Discussion and Decision

Standard of Review

[7] Husband appeals the trial court's order modifying the amount of his child support and establishing post-secondary educational expenses. Where, as here, the trial court's judgment is based on findings and conclusions entered by the court following an evidentiary hearing, we review the trial court's judgment under the clearly erroneous standard. We review the issues covered by the findings with a two-tiered standard of review that asks whether the evidence supports the findings and whether the findings support the judgment. See Steele–Giri v. Steele, 51 N.E.3d 119, 123 (Ind. 2016).

[8] We also recognize that Wife has not filed an appellee's brief. When an appellee does not file a brief, our court will not undertake the burden of developing arguments on that party's behalf. Thurman v. Thurman, 777 N.E.2d 41, 42 (Ind. Ct. App. 2002). Rather, we apply “a less stringent standard of review” and may reverse the trial court if the appellant establishes prima facie error. Id. Prima facie “means at first sight, or on first appearance, or on the face of it.” Id.

Issue One: Prior–Born Child

[9] We first address Husband's argument that the trial court erred when it attributed $50 per week to Wife for expenses associated with the support of a prior-born child. According to Husband, the trial court erred on this issue because there was “no evidence [Wife] had a prior born child or that she supported said child.” Appellant's Br. at 7.

[10] We must agree. Indiana Child Support Guideline 3(C)(3) states that, “[w]here a party has a legal support duty for the child(ren) born prior to the child(ren) for whom support is being established, ․ an amount reasonable necessary for such support ․ shall be deducted from weekly gross income ․” There is no evidence that Wife had any children born prior to E.P. and L.P., the children for whom the modified support was being established by the court's order. As such, we reverse the trial court's calculation of Husband's modified support order and remand with instructions for the court to eliminate the $50 deduction to Wife's weekly adjusted income and to recalculate Husband's child support obligation.

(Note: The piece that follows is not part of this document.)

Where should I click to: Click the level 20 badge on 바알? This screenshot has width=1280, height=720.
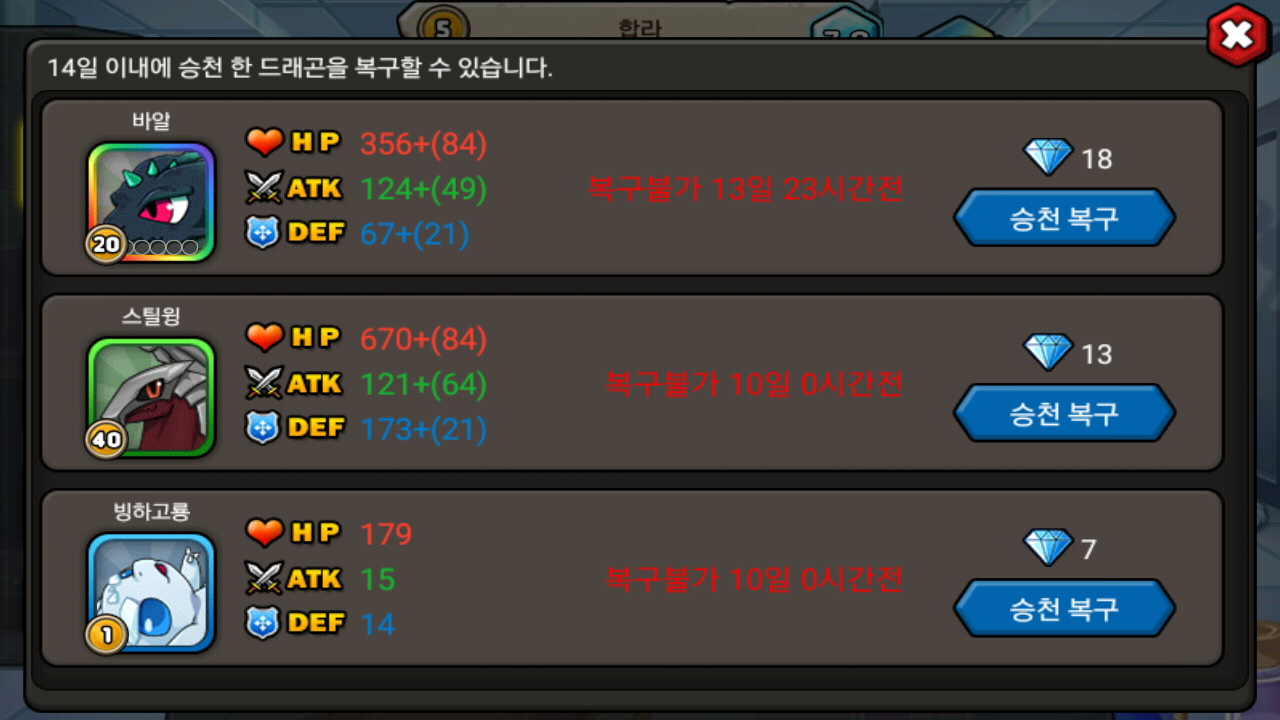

Issue Two: Post–Secondary Educational Expenses

[11] Husband also asserts that the trial court erred when it did not limit its award of post-secondary educational expenses “to in-state tuition at a public institution, or specify that it was only for undergraduate studies, or limit the number of years [E.P.] could pursue a degree, or require that [he] achieve any grade [point] average.” Id. at 9 (footnote omitted). But the trial court was not obliged as a matter of law to impose any such conditions. E.g., Quillen v. Quillen, 671 N.E.2d 98, 102 (Ind. 1996). Moreover, Husband's argument on appeal simply disregards the reality that most of E.P.'s post-secondary educational expenses are being paid by E.P.'s scholarship, and that scholarship already imposes limitations similar to those sought by Husband. The trial court took E.P.'s scholarship—and its limitations on E.P.—into account when it entered its order on the post-secondary educational expenses. Husband cannot demonstrate error on this issue.

[12] In sum, we affirm the trial court's judgment as it relates to E.P.'s post-secondary educational expenses. However, we reverse the trial court's finding that Wife had a prior-born child, and we remand with instructions that the court eliminate the $50 deduction to Wife's weekly adjusted income and to recalculate Husband's child support accordingly.

[13] Affirmed in part and reversed and remanded in part.

Najam, Judge.

Mathias, J., and Barnes, J., concur.